■ What the task requires: Rewrite the entries from the line with "Task: Toggle Show" up to and including the line with "Open the Carolina", swapping "inherited permissions" for "shared permissions" and leaving everything else unchanged. Give only those lines.

■ Stored data:
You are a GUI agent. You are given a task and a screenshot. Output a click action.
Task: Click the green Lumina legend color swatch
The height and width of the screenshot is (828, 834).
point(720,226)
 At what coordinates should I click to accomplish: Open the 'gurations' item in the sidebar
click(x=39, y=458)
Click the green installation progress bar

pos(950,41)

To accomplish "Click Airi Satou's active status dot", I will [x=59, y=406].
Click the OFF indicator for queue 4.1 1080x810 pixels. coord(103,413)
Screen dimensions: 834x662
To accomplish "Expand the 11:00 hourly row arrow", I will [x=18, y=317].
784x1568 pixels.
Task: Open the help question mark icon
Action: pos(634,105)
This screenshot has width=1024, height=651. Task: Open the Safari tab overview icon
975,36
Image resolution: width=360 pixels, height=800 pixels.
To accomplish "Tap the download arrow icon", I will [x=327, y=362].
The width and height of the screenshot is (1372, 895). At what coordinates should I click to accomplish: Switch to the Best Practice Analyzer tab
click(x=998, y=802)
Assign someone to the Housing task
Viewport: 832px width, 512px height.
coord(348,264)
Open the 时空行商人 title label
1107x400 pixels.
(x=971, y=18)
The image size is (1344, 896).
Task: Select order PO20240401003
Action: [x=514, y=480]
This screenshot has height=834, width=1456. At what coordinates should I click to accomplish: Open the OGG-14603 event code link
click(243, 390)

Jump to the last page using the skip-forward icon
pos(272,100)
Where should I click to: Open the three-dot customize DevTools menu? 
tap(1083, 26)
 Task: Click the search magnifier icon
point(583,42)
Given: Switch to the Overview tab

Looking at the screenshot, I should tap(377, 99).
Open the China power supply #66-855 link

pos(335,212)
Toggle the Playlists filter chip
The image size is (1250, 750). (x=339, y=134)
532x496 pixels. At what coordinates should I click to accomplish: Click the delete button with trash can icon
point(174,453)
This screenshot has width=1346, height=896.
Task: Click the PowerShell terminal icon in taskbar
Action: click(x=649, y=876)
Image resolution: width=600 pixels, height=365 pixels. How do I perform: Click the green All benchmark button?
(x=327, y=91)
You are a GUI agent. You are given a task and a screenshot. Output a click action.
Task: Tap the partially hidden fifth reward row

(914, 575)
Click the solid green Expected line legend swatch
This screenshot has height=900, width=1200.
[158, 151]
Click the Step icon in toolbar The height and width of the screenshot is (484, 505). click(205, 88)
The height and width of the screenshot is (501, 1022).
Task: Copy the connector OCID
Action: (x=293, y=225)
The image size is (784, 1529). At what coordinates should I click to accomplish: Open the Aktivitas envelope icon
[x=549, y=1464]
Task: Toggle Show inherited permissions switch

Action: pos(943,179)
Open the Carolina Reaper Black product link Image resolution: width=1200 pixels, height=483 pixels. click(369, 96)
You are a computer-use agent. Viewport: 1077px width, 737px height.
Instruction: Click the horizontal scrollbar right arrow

■ Expected output:
Task: Toggle Show shared permissions switch

Action: pos(943,179)
Open the Carolina Reaper Black product link Image resolution: width=1200 pixels, height=483 pixels. click(369, 96)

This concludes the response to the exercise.